**WORK REQUEST**
Write the records out again. Match them exactly.

=-=-=-=-=

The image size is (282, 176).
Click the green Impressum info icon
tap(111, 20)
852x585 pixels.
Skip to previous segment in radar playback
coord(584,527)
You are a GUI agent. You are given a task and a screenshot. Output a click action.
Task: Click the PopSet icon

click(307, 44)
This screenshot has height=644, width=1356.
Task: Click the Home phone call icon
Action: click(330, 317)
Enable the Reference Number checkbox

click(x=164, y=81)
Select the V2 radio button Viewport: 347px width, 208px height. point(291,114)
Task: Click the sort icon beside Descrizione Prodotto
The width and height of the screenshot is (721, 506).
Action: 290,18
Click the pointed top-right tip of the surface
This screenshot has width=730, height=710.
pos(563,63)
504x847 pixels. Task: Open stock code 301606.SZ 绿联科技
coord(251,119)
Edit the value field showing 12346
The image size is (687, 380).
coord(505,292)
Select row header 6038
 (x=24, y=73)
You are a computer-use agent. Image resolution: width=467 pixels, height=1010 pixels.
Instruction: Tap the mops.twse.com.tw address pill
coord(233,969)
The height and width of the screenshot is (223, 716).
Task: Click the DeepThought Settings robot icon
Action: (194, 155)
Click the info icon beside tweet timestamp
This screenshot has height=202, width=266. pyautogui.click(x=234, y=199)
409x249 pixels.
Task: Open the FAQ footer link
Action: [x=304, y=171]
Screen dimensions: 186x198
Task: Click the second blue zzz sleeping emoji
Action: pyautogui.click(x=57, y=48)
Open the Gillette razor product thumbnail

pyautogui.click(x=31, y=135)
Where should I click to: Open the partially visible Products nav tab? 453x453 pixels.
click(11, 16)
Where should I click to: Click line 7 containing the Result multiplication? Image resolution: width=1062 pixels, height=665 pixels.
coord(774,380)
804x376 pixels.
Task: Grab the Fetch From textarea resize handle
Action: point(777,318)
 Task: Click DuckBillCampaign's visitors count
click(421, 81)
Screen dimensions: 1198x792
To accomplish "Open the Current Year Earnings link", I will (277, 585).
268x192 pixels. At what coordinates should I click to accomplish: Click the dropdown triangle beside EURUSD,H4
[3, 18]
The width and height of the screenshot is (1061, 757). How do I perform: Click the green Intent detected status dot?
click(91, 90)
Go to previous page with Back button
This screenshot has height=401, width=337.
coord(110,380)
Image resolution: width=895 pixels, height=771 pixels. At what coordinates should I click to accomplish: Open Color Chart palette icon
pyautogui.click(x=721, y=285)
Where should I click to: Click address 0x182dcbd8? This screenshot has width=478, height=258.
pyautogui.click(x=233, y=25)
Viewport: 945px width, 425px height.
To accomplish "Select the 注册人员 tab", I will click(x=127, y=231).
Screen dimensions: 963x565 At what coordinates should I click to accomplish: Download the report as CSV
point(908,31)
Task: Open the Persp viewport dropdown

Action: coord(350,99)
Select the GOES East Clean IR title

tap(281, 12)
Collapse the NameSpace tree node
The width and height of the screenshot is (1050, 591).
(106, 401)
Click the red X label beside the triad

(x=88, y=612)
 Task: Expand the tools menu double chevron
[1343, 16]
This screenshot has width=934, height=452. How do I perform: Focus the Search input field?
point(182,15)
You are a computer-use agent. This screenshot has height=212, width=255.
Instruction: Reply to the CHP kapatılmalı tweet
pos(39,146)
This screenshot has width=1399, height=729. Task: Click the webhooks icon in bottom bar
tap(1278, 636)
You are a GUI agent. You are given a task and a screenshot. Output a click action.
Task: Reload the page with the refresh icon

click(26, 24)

=-=-=-=-=

**PROBLEM SOLUTION**
The image size is (282, 176).
Click the green Impressum info icon
tap(111, 20)
852x585 pixels.
Skip to previous segment in radar playback
coord(584,527)
You are a GUI agent. You are given a task and a screenshot. Output a click action.
Task: Click the PopSet icon

click(307, 44)
This screenshot has height=644, width=1356.
Task: Click the Home phone call icon
Action: click(330, 317)
Enable the Reference Number checkbox

click(x=164, y=81)
Select the V2 radio button Viewport: 347px width, 208px height. point(291,114)
Task: Click the sort icon beside Descrizione Prodotto
The width and height of the screenshot is (721, 506).
Action: 290,18
Click the pointed top-right tip of the surface
This screenshot has width=730, height=710.
pos(563,63)
504x847 pixels. Task: Open stock code 301606.SZ 绿联科技
coord(251,119)
Edit the value field showing 12346
The image size is (687, 380).
coord(505,292)
Select row header 6038
 (x=24, y=73)
You are a computer-use agent. Image resolution: width=467 pixels, height=1010 pixels.
Instruction: Tap the mops.twse.com.tw address pill
coord(233,969)
The height and width of the screenshot is (223, 716).
Task: Click the DeepThought Settings robot icon
Action: (194, 155)
Click the info icon beside tweet timestamp
This screenshot has height=202, width=266. pyautogui.click(x=234, y=199)
409x249 pixels.
Task: Open the FAQ footer link
Action: [x=304, y=171]
Screen dimensions: 186x198
Task: Click the second blue zzz sleeping emoji
Action: pyautogui.click(x=57, y=48)
Open the Gillette razor product thumbnail

pyautogui.click(x=31, y=135)
Where should I click to: Open the partially visible Products nav tab? 453x453 pixels.
click(11, 16)
Where should I click to: Click line 7 containing the Result multiplication? Image resolution: width=1062 pixels, height=665 pixels.
coord(774,380)
804x376 pixels.
Task: Grab the Fetch From textarea resize handle
Action: point(777,318)
 Task: Click DuckBillCampaign's visitors count
click(421, 81)
Screen dimensions: 1198x792
To accomplish "Open the Current Year Earnings link", I will (277, 585).
268x192 pixels. At what coordinates should I click to accomplish: Click the dropdown triangle beside EURUSD,H4
[3, 18]
The width and height of the screenshot is (1061, 757). How do I perform: Click the green Intent detected status dot?
click(91, 90)
Go to previous page with Back button
This screenshot has height=401, width=337.
coord(110,380)
Image resolution: width=895 pixels, height=771 pixels. At what coordinates should I click to accomplish: Open Color Chart palette icon
pyautogui.click(x=721, y=285)
Where should I click to: Click address 0x182dcbd8? This screenshot has width=478, height=258.
pyautogui.click(x=233, y=25)
Viewport: 945px width, 425px height.
To accomplish "Select the 注册人员 tab", I will click(x=127, y=231).
Screen dimensions: 963x565 At what coordinates should I click to accomplish: Download the report as CSV
point(908,31)
Task: Open the Persp viewport dropdown

Action: coord(350,99)
Select the GOES East Clean IR title

tap(281, 12)
Collapse the NameSpace tree node
The width and height of the screenshot is (1050, 591).
(106, 401)
Click the red X label beside the triad

(x=88, y=612)
 Task: Expand the tools menu double chevron
[1343, 16]
This screenshot has width=934, height=452. How do I perform: Focus the Search input field?
point(182,15)
You are a computer-use agent. This screenshot has height=212, width=255.
Instruction: Reply to the CHP kapatılmalı tweet
pos(39,146)
This screenshot has width=1399, height=729. Task: Click the webhooks icon in bottom bar
tap(1278, 636)
You are a GUI agent. You are given a task and a screenshot. Output a click action.
Task: Reload the page with the refresh icon

click(26, 24)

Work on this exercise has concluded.